| PROVIDED DATA |
• • • •

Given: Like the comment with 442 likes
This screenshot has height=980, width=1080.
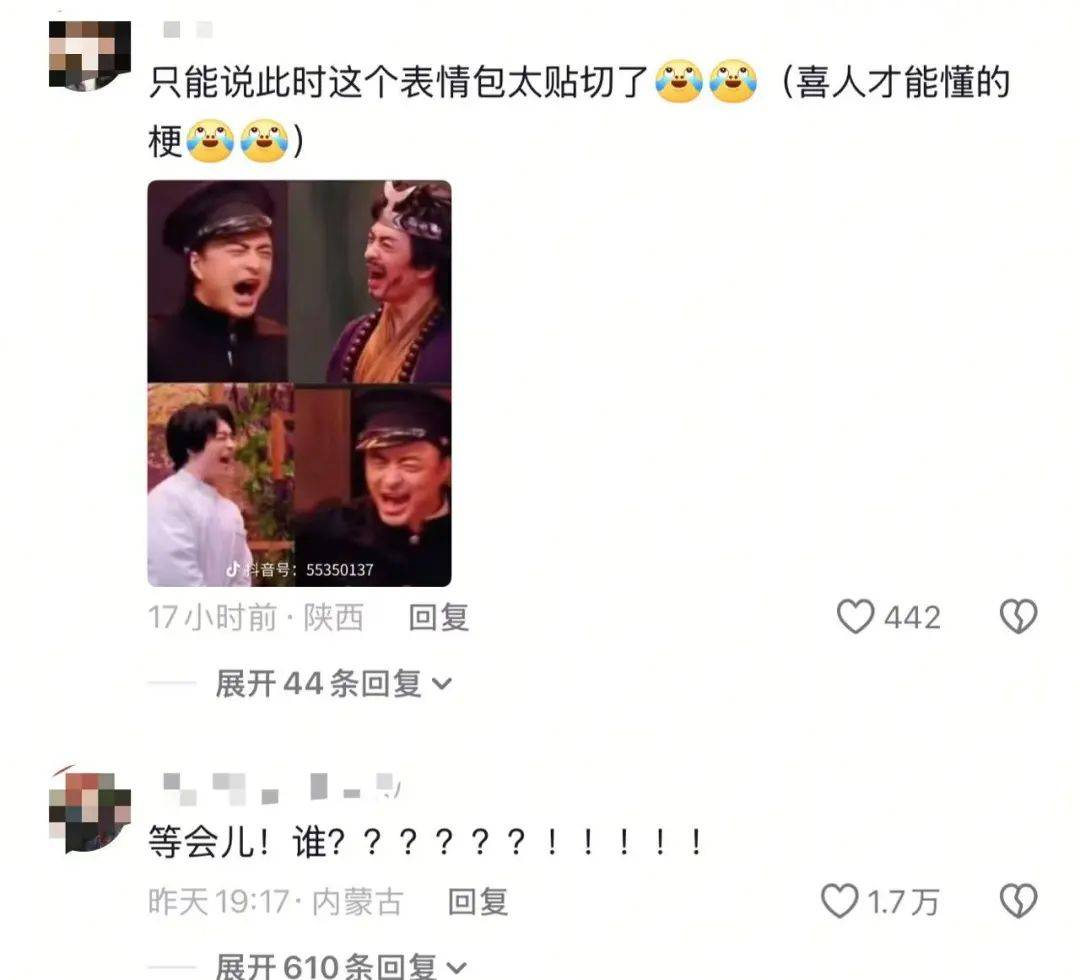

• • • •

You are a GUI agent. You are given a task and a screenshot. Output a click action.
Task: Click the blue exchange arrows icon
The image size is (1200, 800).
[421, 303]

• • • •

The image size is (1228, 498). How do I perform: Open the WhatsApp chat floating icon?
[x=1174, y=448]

• • • •

| ABOUT THIS TASK |
The answer is the lines above between the line holding "Given: Like the comment with 442 likes" and the line holding "This screenshot has height=980, width=1080.", inclusive, each written out exactly, and no others.

| OUTPUT |
Given: Like the comment with 442 likes
This screenshot has height=980, width=1080.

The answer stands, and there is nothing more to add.